I.
17 августа 2016 г. в 20:26
Аомине приходит сюда каждую субботу, усаживается у барной стойки и долго цедит мартини, лениво разглядывая беснующуюся толпу. Энергичные обнаженные подростки вскидывают татуированные руки в такт мучительно громкому биту и щербато улыбаются, сплетаясь в первобытной пляске целыми десятками.

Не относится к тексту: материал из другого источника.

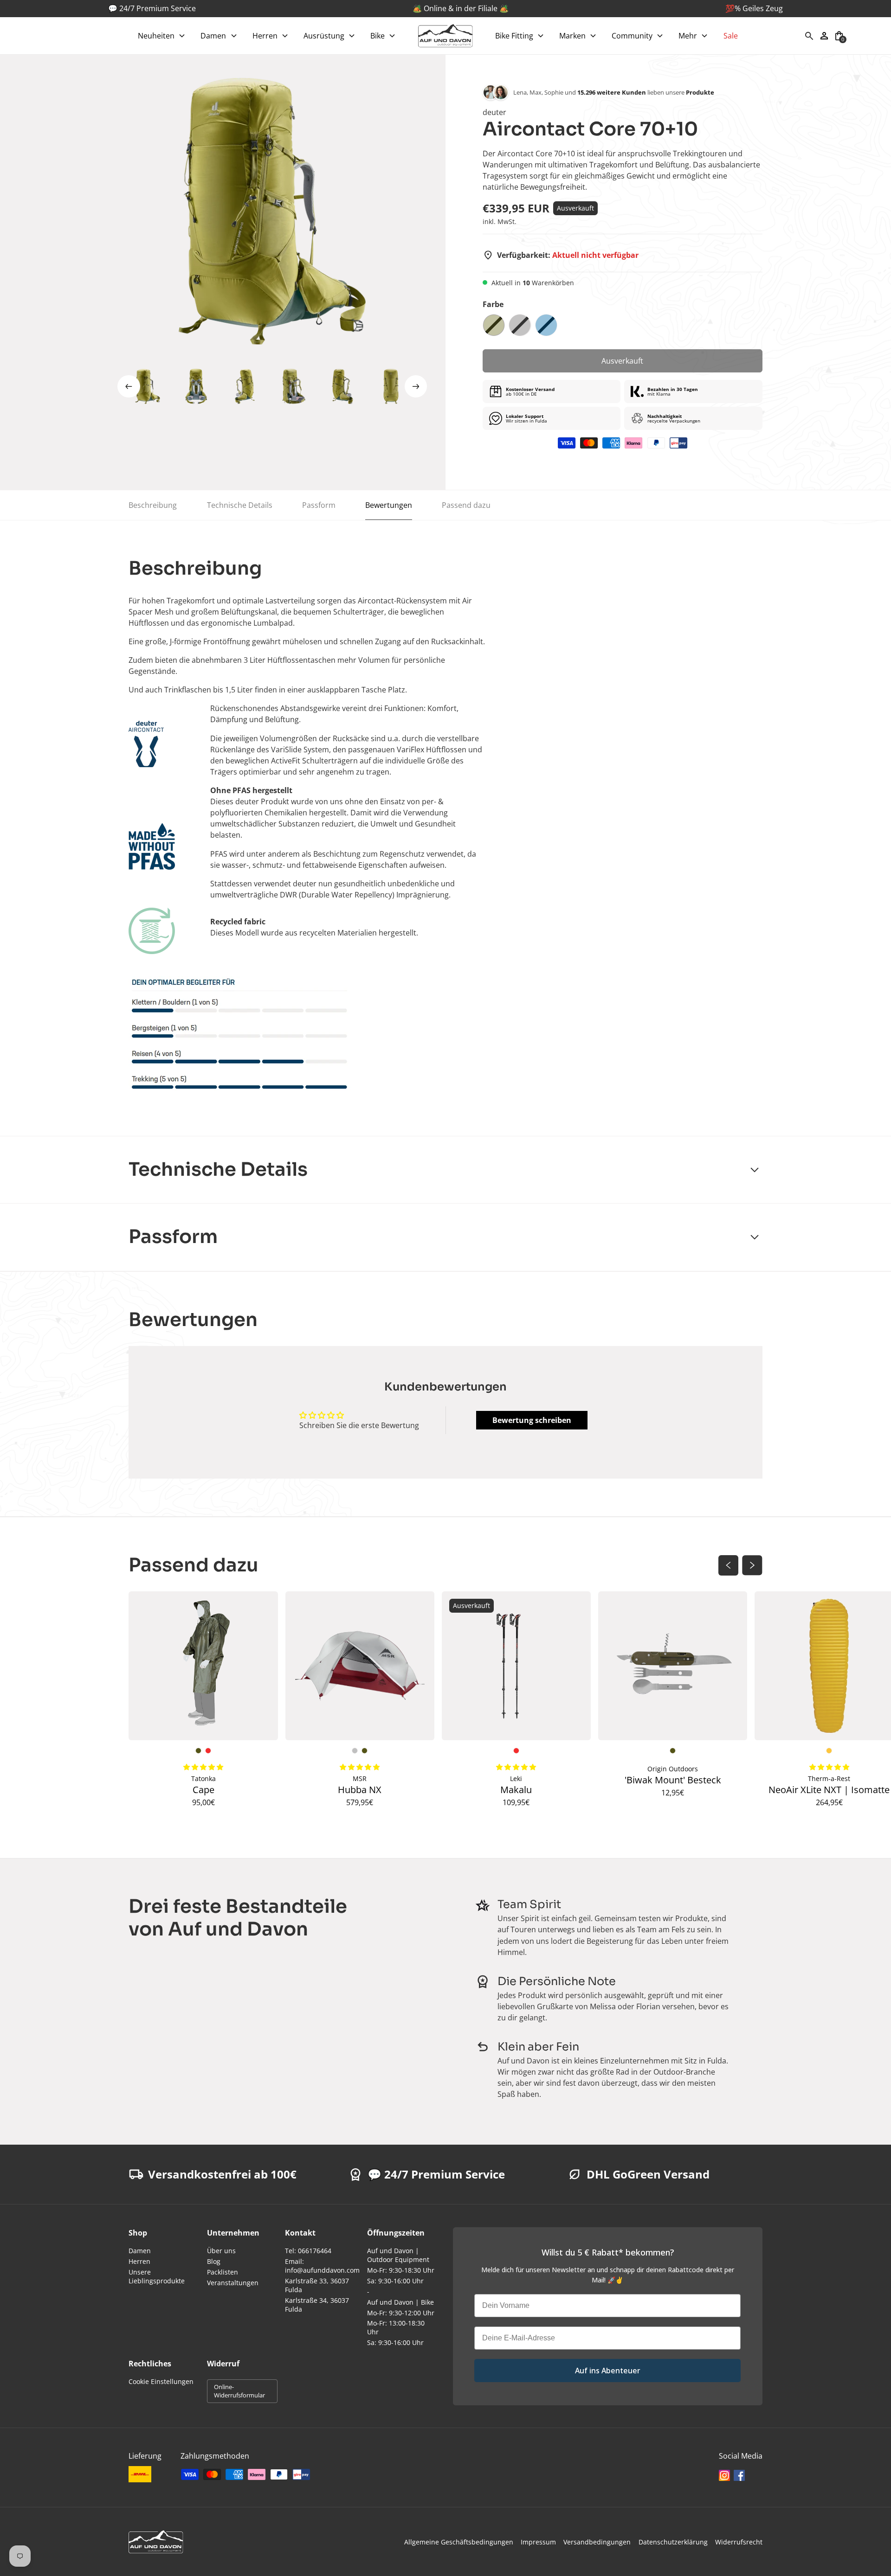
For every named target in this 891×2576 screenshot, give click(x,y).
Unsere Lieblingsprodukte (157, 2276)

Увидеть его труда не составляет — он в центре, он в потоке, он сам поток. Его жилистое гибкое тело действует на Дайки как новокаин, сознание мутится, становится тепло и мягко.
Кисе танцует для себя, гладит ладонями плоский живот, встряхивает взмокшую золотую шевелюру, а в неоне ядовито-голубого цвета вульгарно и призывно ласкает взгляд сиротливое колечко серьга. Ему не нужно раскрашивать соски в салатовый и втирать в десны наркотическую мерзость, ему достаточно просто выйти и отдаться ритму, в упоении закрыв глаза, чтобы обнаружить себе в прицеле десятков жадных взглядов. И Аомине готов признаться, что вопреки обещанию оставить личную жизнь Кисе самому Кисе, он с превеликим удовольствием влетел бы в эту толпу с ноги. Потому что никто, кроме него, Дайки, не смеет так на Кисе смотреть.
Аомине вливает в себя остатки алкоголя залпом, вытирает ладонью губы и идет к нему, раздвигая плечом волны безумства. Потные, разгоряченные и доступные тела льнут к его рукам, запах удовольствия и секса забивается в каждую клеточку кожи. Динамичный бит монотонно бьет по ушам, но Аомине уже все равно.
Кожа Кисе влажная и теплая, Аомине чувствует подушечками неловкие мурашки, но Кисе не отстраняется, прижимается спиной к его майке и откидывается затылком на его плечо. Он чувствует. Дайки знает, и это знание незыблемо. Заскорузлые смуглые ладони находят место на мягких бедрах, бледные длинные пальцы — на чужих руках. Они двигаются в такт, ведомые одним дыханием на двоих. От близости Кисе будоражит сознание, а тело стремительно тяжелеет.
Звуки отходят на задний план, и для Аомине во всем мире сейчас существует только он сам и льнущий к его груди танцор. Замирает неистовая толпа, блекнет голубой прожектор. И как в замедленной съемке: сначала сережка и изгиб челюсти, покатое плечо и ступенька ключицы. Косые мышцы пресса на напряженном животе и узкая, овальная пуповина. Даже в полутьме блестящей тусовки Аомине видит, как стремительно розовеют острые скулы, как поджимаются в смущении улыбчивые губы. Кисе смотрит на него, и Аомине понимает, как глупо вел себя все это время.
В глазах напротив вперемешку с восхищением немой упрек. И Аомине извиняется руками, касается взмокшего загривка, убирает торчащую прядь за алое ухо. Гладит, касается, вспоминая. А потом извиняется губами.
Он целует его так сладко и спокойно, что у Кисе поджимаются пальцы на ногах. Он прикрывает свои невозможные глаза и расслабляется. А Аомине шепчет ему извинения, исступленно выцеловывая на чужих губах неловкое признание.
А когда они отлипают, наконец, друг от друга, просящий прощения и простивший, Дайки увлекает его туда, к выходу. Он ведет Кисе к ним домой, разомлевшего и оттаявшего, и пальцы Кисе в его руке — теплые.